## Assignment
Your output should be the lines from the one with "Instruction: Open the Ebay : All Models link" through the last line of the records below, exactly as written, minus the pictures.

[Saved data entries]
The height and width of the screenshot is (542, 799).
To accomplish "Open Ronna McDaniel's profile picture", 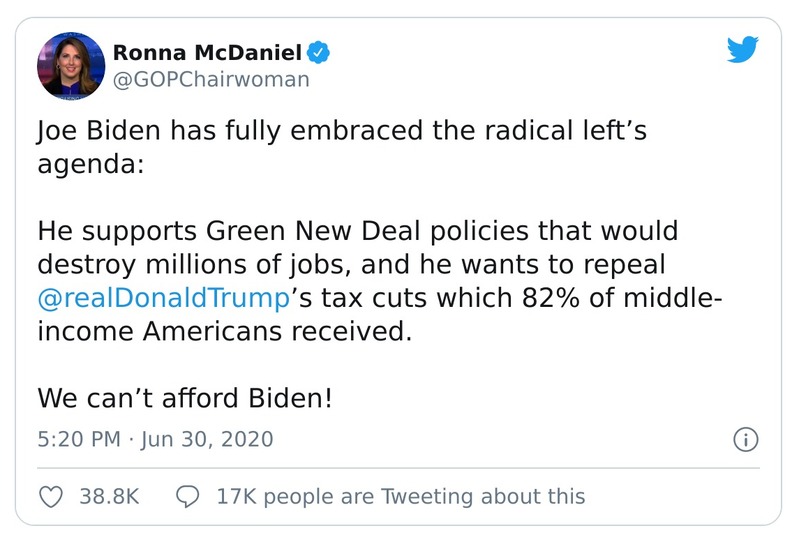I will (x=71, y=66).
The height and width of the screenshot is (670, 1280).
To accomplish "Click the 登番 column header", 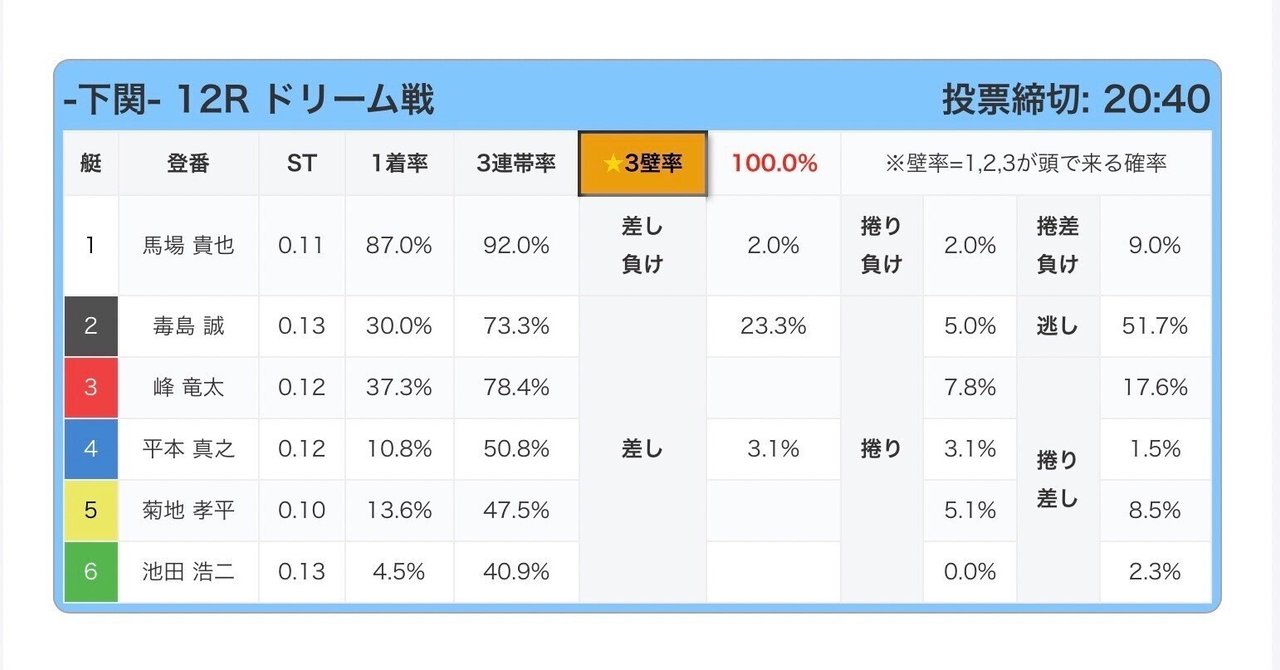I will (x=188, y=163).
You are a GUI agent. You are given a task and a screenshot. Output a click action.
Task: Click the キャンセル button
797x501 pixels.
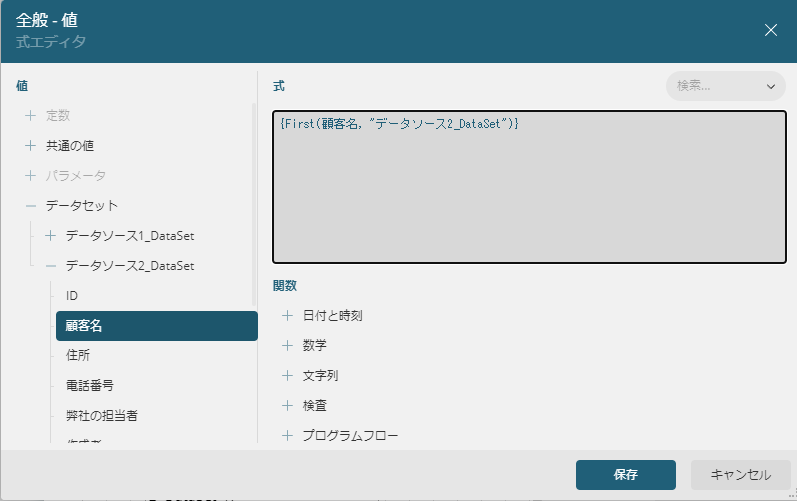pos(740,475)
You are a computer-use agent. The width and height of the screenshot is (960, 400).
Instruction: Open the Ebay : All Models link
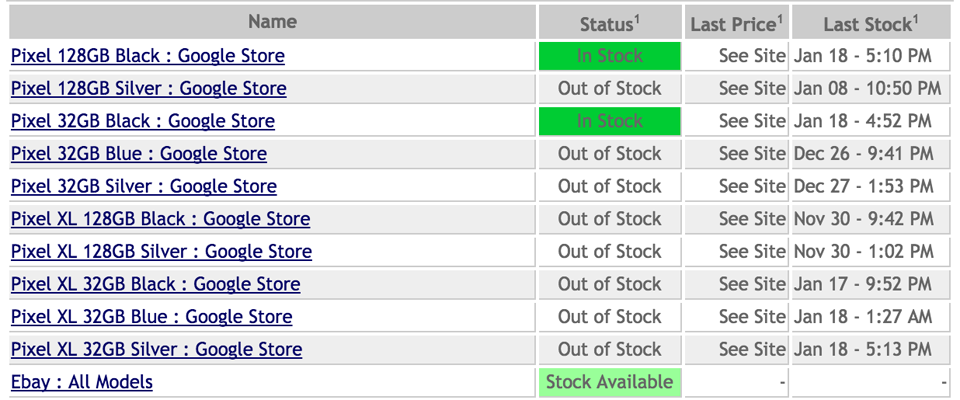coord(82,382)
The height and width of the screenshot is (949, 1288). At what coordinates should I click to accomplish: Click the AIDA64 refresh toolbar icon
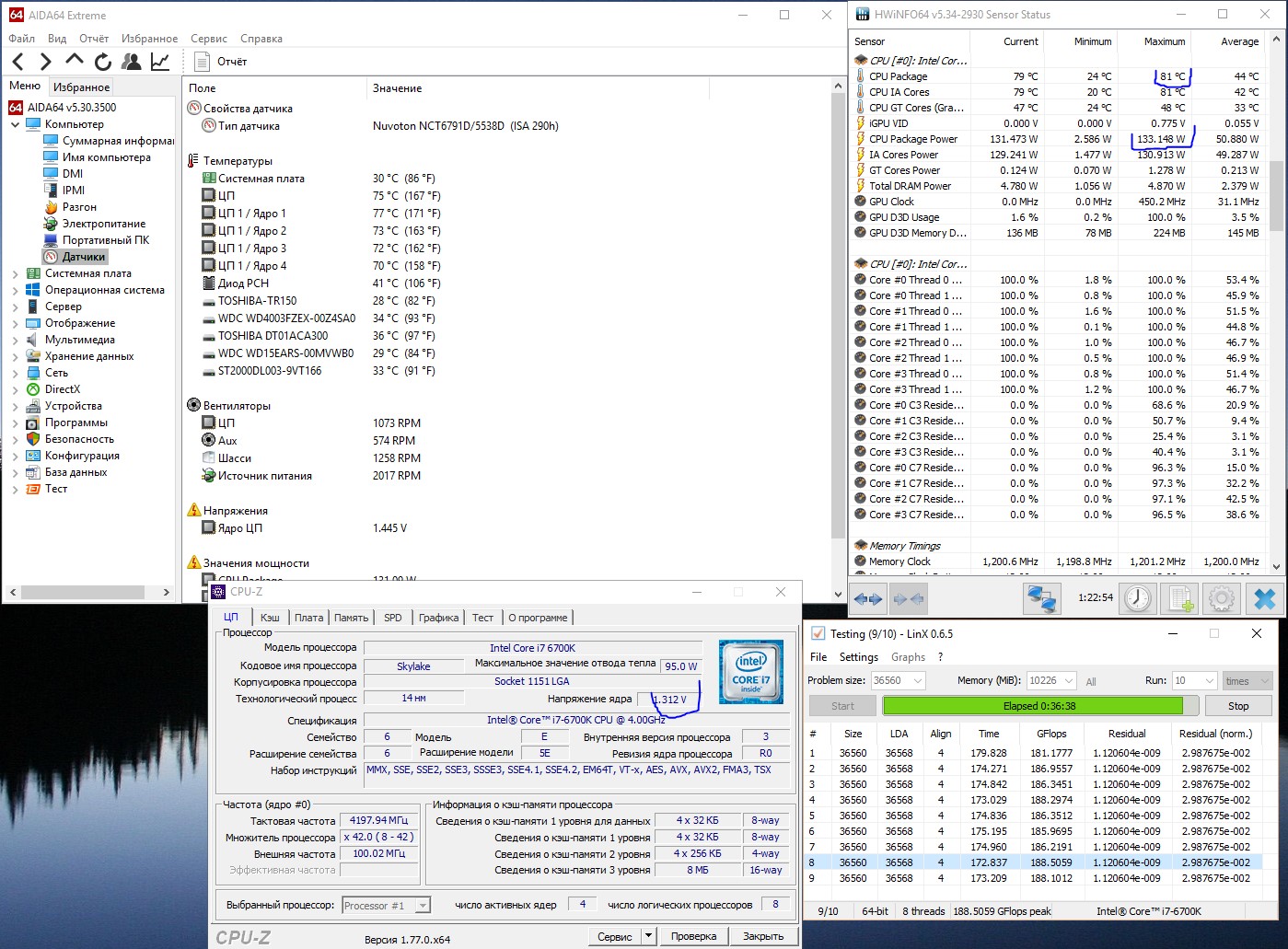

## Exercise answer
Instruction: Open the Ebay : All Models link
coord(82,382)
The height and width of the screenshot is (949, 1288). At what coordinates should I click to accomplish: Click the AIDA64 refresh toolbar icon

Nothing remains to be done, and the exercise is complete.